NOTES TO CONSOLIDATED FINANCIAL STATEMENTS – (continued)

 

The amount of unrecognized benefits which, if ultimately recognized, could favorably affect the tax rate in a future period was $6.5 million and $6.9 million as of January 1, 2011 and January 2, 2010, respectively. Both amounts are net of any federal and/or state benefits. It is reasonably possible that the amount of unrecognized tax benefits in various jurisdictions may change in the next 12 months due to the expiration of statutes of limitation and audit settlements. However, due to the uncertainty surrounding the timing of these events, an estimate of the change within the next 12 months cannot be made currently.

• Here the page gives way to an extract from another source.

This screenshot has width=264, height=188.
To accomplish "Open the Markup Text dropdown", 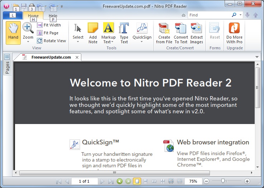I will pos(109,42).
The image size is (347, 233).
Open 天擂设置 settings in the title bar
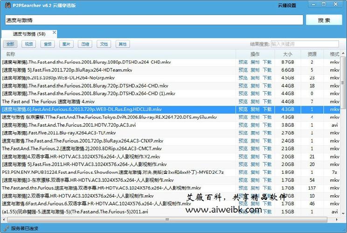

Interest and penalties related to unrecognized tax benefits are recognized in income tax expense. For the years ended January 1, 2011, January 2, 2010 and January 3, 2009, the Company had accrued $600,000, $669,000 and $446,000, respectively, for the payment of interest.

The Company conducts business in multiple jurisdictions, and as a result, one or more of the Company’s subsidiaries files income tax returns in the U.S. federal, various state, local and foreign jurisdictions. The Company has concluded on all U.S. federal income tax matters for years through 2007. All material state, local and foreign income tax matters have been concluded for years through 2003.

15. Subsequent Event

On January 28, 2011, Masimo Corporation, Masimo Laboratories, Inc., Nellcor Puritan Bennett LLC, Mallinckrodt Inc., Tyco Healthcare Group LP and Covidien Inc. entered into the Second Amendment to the Settlement Agreement and Release of Claims, dated January 17, 2006, as amended by the Amendment to Settlement Agreement and Release of Claims, dated January 24, 2006. As part of this amendment, which will become effective as of March 14, 2011, Covidien has agreed to pay the Company a royalty of 7.75% of its United States pulse oximetry revenue, as that term is defined in the January 28, 2011 second amendment, at least through March 15, 2014.

16. Quarterly Financial Data (unaudited)

The following tables contain selected unaudited consolidated statements of income data for each quarter of 2010 and 2009 (in thousands, except per share data):

 

     Quarter ended  

Fiscal 2010

   April 3,
2010
     July 3,
2010
     October 2,
2010
     January 1,
2011
 

Total revenue

   $ 98,765       $ 100,080       $ 100,988       $ 105,574   

Gross profit

     69,537         70,305         71,612         74,128   

Operating income

     40,784         21,010         22,838         21,589   

Net income attributable to Masimo Corporation

     26,710         14,287         16,419         16,114   

Net income per share attributable to Masimo Corporation Stockholders:

           

Basic

   $ 0.46       $ 0.24       $ 0.28       $ 0.27   

Diluted

   $ 0.44       $ 0.24       $ 0.27       $ 0.26   
     Quarter ended  

Fiscal 2009

   April 4,
2009
     July 4,
2009
     October 3,
2009
     January 2,
2010
 

Total revenue

   $ 85,492       $ 83,569       $ 87,441       $ 92,613   

Gross profit

     60,747         59,995         62,243         65,817   

Operating income

     20,086         19,948         20,840         21,352   

Net income attributable to Masimo Corporation

     13,021         13,092         13,055         14,060   

Net income per share attributable to Masimo Corporation Stockholders:

           

Basic (1)

   $ 0.23       $ 0.23       $ 0.23       $ 0.24   

Diluted (1) 

   $ 0.22       $ 0.22       $ 0.22       $ 0.23   

 

(1)

The sum of the quarterly basic and diluted net income per share amounts for the year ended January 2, 2010 does not equal the annual related per share amounts due to differences in the weighted average shares outstanding between the quarterly and annual computations.